週末に草むしりをする予定だったが、休日出勤で潰れたんだった。
「……ん?」
その雑草のジャングルの中に、違和感があった。
物置の裏手あたり。
そこだけ、ぼんやりと青白く発光している。
「なんだあれ……。まさか、不法投棄か?」
この辺りは人通りが少ないから、家電を捨てていく不届き者がたまにいる。
もし冷蔵庫とかだったら、処分費だけで俺の小遣いが吹き飛ぶ。
嫌な予感を抱え、俺は物置から園芸用のスコップを取り出した。
ザッ、ザッ、と雑草を踏みしめて近づく。
「おい、誰だ。そこになに捨て……」
言葉が止まった。
ゴミじゃない。
穴だ。
直径1メートルほどの穴が、地面にぽっかりと空いていた。
そしてその奥から、LEDライトのような青い粒子がふわふわと漂い出ている。
「これ……テレビで見たことあるぞ」
ダンジョンゲート。
十数年前から世界各地に発生し始めた、異空間への入り口。
でも普通、こういうのは山奥とか、廃ビルとかにできるもんじゃないのか?
なんでよりによって、築45年の民家の庭に?
「うわ、めんどくさ……」
俺の口から出たのは、驚きよりも落胆だった。
自宅の敷地内にダンジョンが発生した場合、どうなるんだっけ?
役所に届け出? 自衛隊が来る?
もしかして、退去命令とか出るのか?
「勘弁してくれよ……引っ越し代なんてねえぞ」
その時だった。
ぷるん。
穴の中から、何かが飛び出してきた。
青くて、半透明で、ゼリーのような物体。
「……スライム?」
ダンジョンのマスコットキャラクター。
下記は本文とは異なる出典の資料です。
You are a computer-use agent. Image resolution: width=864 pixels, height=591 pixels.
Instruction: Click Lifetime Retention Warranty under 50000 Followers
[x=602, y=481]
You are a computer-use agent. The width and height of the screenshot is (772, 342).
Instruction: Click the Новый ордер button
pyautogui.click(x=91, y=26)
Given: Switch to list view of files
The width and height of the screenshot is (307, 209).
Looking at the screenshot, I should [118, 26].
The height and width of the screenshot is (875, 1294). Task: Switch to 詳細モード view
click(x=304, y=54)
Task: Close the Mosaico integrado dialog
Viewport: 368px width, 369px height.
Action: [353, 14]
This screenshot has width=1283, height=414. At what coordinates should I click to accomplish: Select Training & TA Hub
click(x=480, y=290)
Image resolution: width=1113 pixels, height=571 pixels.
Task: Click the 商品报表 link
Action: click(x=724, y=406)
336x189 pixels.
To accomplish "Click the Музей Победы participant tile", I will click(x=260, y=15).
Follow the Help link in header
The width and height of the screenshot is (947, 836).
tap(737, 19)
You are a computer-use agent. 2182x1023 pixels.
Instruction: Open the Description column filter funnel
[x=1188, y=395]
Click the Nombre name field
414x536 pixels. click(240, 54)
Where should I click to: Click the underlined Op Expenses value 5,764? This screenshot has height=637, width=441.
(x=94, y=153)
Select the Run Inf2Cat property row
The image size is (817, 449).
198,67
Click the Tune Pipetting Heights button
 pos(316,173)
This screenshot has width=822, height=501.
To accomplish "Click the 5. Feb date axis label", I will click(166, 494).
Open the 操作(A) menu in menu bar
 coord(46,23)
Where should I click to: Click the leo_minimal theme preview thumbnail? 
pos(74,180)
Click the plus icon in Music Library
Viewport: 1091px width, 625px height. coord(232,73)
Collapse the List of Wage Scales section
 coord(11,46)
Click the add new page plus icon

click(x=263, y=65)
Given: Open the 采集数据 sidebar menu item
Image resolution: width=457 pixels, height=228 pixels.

最弱のモンスター。
そいつは俺の足元でポヨンと跳ねると、敵意むき出して体当たりしてきた。
ぽよん。
「……痛くない」
スニーカーのつま先に当たった感触は、ゴムボールをぶつけられた程度だった。
なんだこれ。
テレビじゃ「スライムの酸で溶かされる!」とか言ってたけど、全然そんな気配はない。
「ええい、邪魔だ!」
イライラしていた俺は、手に持っていた園芸用スコップを振り下ろした。
カキン、という硬質な音。
金属製のスコップが、スライムの脳天(?)を捉える。
次の瞬間。
パァァァン!!
「うおっ!?」
スライムが、風船が破裂するように弾け飛んだ。
あまりにも呆気ない最期。
そして、キラキラと光る粒子と共に、地面に「カラン」と何かが落ちた。
「……石?」
拾い上げてみる。
親指ほどの大きさの、透き通った青い結晶だ。
月明かりにかざすと、内部で光が乱反射してギラギラと輝いた。
「魔石……だよな」
モンスターの心臓部であり、エネルギー資源として高値で取引されるアイテム。
俺は震える手でスマホを取り出し、インストールだけはしてあったアプリ『ダンジョンGO』を起動した。
カメラ機能で、この石をスキャンする。
『解析中……』
画面にグルグルとロードマークが回る。
どうせ、数十円とかだろ。
スライムの魔石なんて、駄菓子代になればいい方だってネットで見たし。
『解析完了』
軽快なファンファーレと共に、査定結果が表示された。
【名称】高純度ブルークリスタル(Sランク品質)
【ドロップ元】クリスタル・スライム(希少種)
【推定買取価格】1,000,000 JPY
「…………は?」
俺はスマホの画面を二度見した。
いや、三度見した。
イチ、ジュウ、ヒャク、セン、マン……。
ゼロが、6つ。
「ひゃくまん……?」
100円の間違いじゃないのか?
いや、アプリのバグか?
俺は慌てて画面をスクロールし、詳細情報を確認する。
『※希少種クリスタル・スライムの核。極めて純度が高く、半導体素材として最高ランクの価値を持つ。市場需要:極大』
ゴクリ、と喉が鳴った。
手の中にある、たった一個の石ころ。
これをスコップで一回叩いただけで手に入れた。所要時間、約5秒。
今日の俺の日給は、残業込みで約9千円。
この石一個で、俺の労働の111日分。
いや、手取り18万の月給に換算すれば……5ヶ月分以上。
「…………」
俺は視線を、足元の穴に戻した。
穴の奥からは、まだ青い光が漏れている。
そしてよく見れば、穴の縁に、さっきと同じ「ぷるん」とした影が、もう一匹顔を出そうとしていた。
俺はスコップを握り直す。
心臓が、早鐘を打っていた。
恐怖じゃない。
これは、興奮だ。
「……明日、会社休みます」
誰に言うでもなく呟いて、俺はスコップを振り上げた。